EXERCISE PROMPT - Would you please copy each line of the data in which the string "Pick" occurs?

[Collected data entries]
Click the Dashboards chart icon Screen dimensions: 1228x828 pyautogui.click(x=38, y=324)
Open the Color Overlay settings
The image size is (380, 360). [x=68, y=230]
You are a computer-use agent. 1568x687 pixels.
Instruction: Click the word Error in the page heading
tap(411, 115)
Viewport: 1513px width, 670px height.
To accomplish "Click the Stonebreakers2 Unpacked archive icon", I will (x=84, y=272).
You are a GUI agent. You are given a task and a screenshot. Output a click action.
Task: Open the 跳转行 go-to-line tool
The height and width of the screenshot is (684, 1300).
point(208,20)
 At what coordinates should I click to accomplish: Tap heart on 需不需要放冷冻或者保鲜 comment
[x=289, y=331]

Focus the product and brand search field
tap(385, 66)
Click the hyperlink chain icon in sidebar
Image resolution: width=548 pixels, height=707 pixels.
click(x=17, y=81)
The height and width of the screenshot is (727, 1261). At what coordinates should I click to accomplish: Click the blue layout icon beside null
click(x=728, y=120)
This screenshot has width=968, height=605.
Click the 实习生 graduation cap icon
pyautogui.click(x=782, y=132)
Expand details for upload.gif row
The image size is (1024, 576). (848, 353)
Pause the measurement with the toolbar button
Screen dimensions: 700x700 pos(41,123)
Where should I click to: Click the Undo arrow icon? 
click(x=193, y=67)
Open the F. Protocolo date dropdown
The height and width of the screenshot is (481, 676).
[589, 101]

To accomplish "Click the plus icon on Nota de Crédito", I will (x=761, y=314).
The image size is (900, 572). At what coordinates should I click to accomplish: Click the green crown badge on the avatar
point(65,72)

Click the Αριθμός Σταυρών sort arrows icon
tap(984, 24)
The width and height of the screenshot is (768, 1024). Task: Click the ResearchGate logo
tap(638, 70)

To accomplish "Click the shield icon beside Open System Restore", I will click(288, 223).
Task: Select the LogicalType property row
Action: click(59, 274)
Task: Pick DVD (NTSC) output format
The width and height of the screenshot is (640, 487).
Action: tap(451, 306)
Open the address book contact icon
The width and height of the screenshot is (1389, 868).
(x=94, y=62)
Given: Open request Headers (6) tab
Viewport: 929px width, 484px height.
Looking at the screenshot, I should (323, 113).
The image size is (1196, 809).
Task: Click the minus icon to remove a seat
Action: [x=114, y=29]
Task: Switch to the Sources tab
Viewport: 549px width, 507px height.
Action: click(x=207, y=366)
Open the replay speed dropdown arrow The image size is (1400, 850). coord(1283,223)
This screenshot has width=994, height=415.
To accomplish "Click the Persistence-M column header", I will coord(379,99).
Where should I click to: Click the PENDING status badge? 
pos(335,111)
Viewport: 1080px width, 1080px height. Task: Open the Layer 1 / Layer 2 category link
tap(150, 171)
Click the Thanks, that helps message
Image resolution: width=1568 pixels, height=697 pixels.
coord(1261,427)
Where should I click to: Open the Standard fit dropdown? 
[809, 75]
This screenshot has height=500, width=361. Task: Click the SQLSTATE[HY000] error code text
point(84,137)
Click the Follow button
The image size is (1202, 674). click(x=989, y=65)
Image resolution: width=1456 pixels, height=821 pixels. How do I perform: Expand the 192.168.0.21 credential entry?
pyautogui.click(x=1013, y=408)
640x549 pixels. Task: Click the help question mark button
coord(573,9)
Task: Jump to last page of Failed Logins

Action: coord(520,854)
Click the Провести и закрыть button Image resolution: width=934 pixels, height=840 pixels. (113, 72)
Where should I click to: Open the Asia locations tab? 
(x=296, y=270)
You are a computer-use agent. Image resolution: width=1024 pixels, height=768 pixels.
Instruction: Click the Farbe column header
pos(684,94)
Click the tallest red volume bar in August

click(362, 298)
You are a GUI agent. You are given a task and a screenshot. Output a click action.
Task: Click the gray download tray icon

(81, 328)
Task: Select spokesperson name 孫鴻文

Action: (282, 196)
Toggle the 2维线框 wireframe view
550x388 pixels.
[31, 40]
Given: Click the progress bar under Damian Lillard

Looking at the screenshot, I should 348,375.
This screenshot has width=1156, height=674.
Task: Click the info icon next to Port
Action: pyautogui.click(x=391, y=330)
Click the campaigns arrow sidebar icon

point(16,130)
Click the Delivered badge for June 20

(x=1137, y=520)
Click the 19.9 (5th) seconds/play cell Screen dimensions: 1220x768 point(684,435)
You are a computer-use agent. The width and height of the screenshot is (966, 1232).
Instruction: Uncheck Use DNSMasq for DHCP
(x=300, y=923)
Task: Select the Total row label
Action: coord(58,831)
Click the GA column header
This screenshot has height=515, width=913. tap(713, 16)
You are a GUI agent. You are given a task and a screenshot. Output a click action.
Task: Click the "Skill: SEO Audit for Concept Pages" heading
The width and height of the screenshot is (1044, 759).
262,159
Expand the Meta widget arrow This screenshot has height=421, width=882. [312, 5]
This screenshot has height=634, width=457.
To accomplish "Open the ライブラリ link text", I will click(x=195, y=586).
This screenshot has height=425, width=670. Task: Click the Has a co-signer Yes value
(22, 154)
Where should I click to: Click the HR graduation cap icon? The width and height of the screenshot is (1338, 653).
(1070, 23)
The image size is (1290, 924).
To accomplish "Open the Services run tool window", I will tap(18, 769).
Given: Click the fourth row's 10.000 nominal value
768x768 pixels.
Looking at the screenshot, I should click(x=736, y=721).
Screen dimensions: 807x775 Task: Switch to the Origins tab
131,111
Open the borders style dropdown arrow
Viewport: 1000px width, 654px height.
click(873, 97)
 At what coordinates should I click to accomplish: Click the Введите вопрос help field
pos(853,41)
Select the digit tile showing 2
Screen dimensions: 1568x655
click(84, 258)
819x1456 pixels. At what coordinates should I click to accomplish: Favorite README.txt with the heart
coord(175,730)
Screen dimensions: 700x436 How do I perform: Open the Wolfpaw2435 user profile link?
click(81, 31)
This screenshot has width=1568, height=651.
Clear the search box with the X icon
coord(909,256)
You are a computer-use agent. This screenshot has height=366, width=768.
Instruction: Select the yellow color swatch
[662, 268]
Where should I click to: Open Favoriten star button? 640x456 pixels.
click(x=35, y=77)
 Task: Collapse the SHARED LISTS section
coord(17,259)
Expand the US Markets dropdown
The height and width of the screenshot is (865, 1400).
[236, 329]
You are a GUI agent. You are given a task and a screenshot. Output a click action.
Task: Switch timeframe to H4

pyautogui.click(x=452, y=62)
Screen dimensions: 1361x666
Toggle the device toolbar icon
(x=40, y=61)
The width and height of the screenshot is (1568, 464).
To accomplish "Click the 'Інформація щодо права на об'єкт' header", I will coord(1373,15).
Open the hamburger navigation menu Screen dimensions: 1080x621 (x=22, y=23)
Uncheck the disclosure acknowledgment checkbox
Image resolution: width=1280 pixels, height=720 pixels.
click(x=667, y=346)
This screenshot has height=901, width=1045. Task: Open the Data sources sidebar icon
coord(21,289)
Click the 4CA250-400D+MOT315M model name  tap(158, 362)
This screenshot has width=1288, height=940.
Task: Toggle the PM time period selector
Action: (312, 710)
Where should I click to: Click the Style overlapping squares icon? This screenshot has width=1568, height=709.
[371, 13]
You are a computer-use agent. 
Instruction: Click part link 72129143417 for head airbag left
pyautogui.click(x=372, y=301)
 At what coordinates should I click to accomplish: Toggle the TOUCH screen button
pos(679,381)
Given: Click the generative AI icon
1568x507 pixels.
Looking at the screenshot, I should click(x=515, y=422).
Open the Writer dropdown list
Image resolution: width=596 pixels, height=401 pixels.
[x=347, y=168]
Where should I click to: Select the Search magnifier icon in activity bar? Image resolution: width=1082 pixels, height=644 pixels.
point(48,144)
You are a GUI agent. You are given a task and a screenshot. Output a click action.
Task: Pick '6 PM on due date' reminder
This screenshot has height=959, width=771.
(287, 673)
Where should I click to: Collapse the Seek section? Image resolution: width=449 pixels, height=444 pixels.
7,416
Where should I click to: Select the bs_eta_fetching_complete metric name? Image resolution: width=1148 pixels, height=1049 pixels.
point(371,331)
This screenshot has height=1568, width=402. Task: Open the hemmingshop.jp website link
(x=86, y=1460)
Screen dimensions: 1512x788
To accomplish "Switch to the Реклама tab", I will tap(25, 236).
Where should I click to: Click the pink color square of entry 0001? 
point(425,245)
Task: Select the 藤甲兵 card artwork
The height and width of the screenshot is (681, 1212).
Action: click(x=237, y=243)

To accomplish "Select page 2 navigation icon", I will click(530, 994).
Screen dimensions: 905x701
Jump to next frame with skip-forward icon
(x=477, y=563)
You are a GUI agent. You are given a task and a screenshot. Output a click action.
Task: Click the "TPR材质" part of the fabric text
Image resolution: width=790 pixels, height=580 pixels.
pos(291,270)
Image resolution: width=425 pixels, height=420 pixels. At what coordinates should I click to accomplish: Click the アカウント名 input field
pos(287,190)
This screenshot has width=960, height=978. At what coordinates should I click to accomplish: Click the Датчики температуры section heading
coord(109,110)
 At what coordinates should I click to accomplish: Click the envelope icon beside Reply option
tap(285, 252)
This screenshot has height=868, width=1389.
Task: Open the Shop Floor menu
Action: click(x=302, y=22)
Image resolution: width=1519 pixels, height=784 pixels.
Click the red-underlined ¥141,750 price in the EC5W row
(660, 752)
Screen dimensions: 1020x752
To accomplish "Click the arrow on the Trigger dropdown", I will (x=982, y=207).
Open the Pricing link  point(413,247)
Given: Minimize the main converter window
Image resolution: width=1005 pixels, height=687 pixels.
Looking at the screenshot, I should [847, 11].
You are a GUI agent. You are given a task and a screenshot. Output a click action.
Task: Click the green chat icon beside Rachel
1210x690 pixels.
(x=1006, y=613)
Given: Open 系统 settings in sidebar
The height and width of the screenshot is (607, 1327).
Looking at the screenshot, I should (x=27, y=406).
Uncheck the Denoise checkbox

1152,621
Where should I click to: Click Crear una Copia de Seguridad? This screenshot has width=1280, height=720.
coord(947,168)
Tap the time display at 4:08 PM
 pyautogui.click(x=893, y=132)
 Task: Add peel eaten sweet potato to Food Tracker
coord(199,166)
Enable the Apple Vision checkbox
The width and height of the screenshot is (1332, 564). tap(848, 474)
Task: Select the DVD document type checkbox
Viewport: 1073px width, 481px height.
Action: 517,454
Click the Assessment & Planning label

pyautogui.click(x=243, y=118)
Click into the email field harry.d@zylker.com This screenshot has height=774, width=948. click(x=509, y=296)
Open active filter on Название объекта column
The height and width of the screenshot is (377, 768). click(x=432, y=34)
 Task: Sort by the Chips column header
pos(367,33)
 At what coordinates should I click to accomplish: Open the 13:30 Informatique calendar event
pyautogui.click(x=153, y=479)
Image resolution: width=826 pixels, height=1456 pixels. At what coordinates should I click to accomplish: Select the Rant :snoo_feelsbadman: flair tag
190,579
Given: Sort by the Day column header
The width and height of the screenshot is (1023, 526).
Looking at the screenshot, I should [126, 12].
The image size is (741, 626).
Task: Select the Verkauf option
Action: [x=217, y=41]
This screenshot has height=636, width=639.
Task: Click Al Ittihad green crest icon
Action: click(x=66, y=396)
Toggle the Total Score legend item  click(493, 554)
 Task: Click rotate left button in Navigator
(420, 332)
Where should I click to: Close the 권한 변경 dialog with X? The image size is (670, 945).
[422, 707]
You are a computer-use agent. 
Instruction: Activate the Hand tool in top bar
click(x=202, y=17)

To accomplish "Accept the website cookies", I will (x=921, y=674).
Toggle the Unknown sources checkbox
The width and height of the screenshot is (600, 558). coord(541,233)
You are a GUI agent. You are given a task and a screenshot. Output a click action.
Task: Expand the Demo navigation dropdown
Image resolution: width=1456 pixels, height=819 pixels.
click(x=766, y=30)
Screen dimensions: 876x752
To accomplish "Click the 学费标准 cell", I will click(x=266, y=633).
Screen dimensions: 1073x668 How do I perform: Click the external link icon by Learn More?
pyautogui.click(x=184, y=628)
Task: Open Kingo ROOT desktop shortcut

SOLVED EXERCISE -
Task: Pick DVD (NTSC) output format
Task: Pick '6 PM on due date' reminder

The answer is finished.